▶ **WHAT IS BEING ASKED**:
Quote exactly, and only, the lines from the one containing "[Make-up Trends im" through the end of the material below. Skip pictures.

▶ **RECORDS SHOWN**:
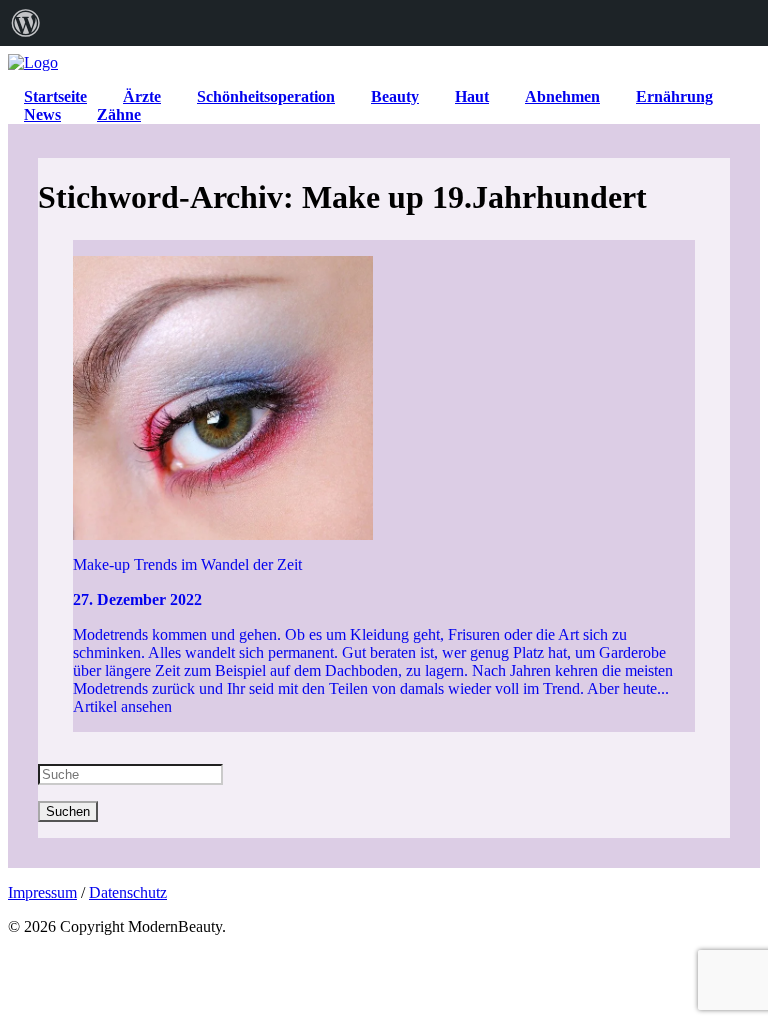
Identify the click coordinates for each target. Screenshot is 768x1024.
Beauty (395, 96)
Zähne (119, 114)
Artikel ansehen (122, 706)
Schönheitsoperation (266, 96)
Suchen (68, 811)
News (42, 114)
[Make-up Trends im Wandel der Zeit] (384, 390)
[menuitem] (26, 23)
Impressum (42, 892)
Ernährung (674, 96)
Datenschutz (128, 892)
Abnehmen (562, 96)
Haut (472, 96)
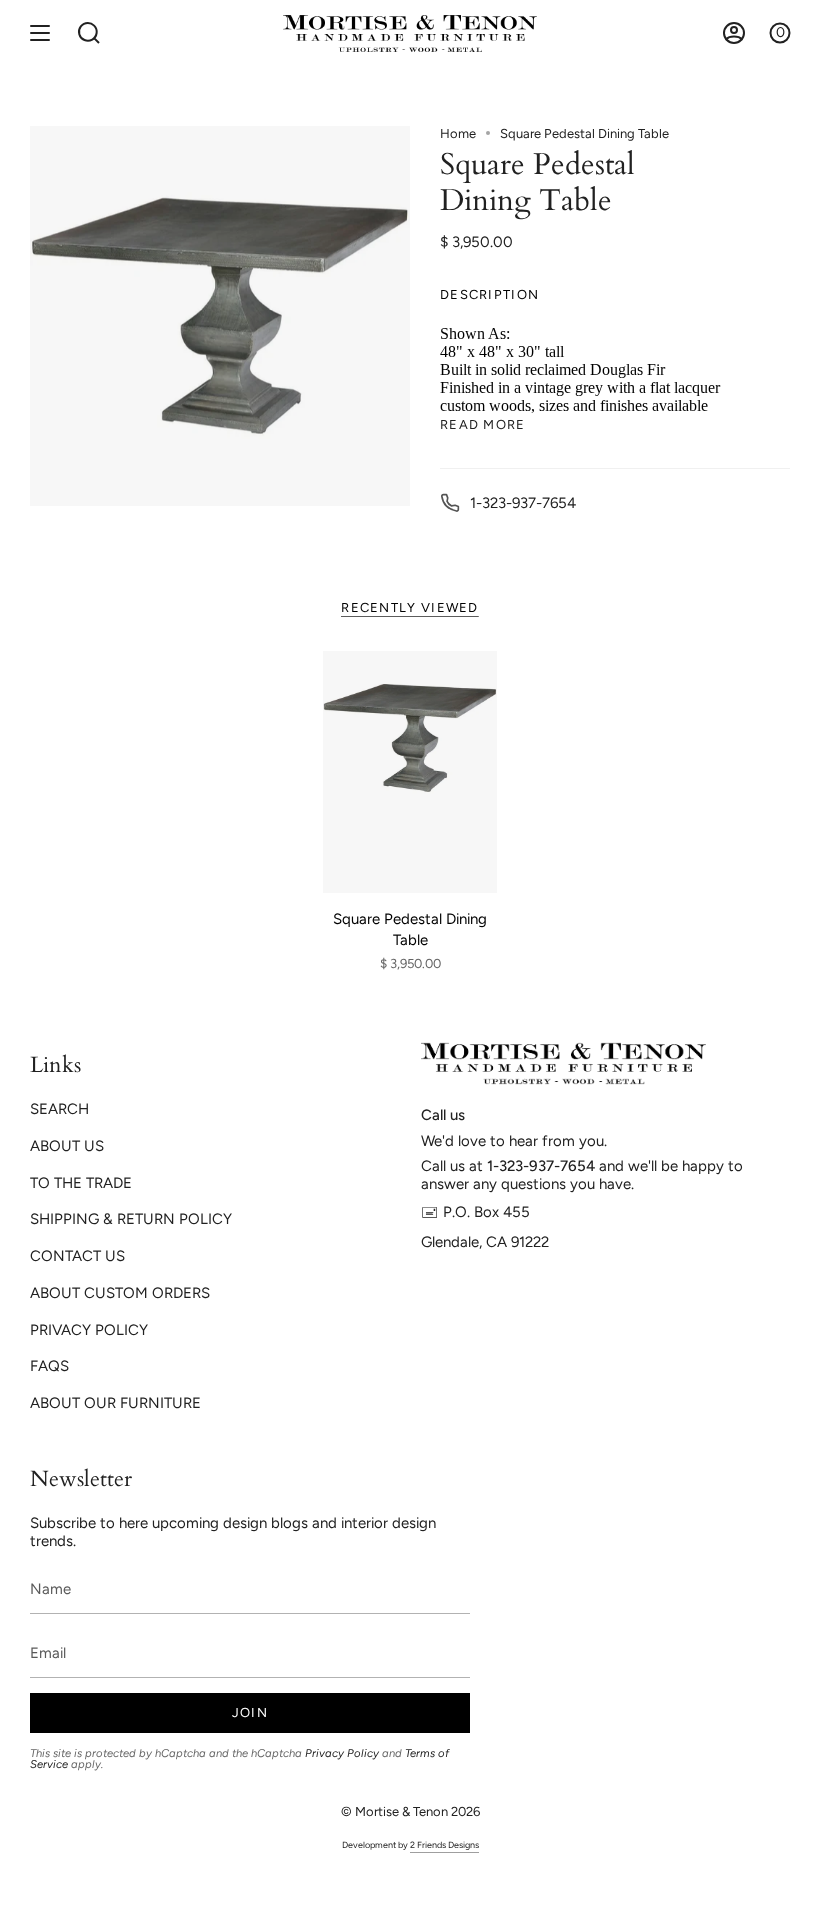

▶ **ANSWER TO THIS PROBLEM**:
[Make-up Trends im Wandel der Zeit] (384, 390)
[menuitem] (26, 23)
Impressum (42, 892)
Ernährung (674, 96)
Datenschutz (128, 892)
Abnehmen (562, 96)
Haut (472, 96)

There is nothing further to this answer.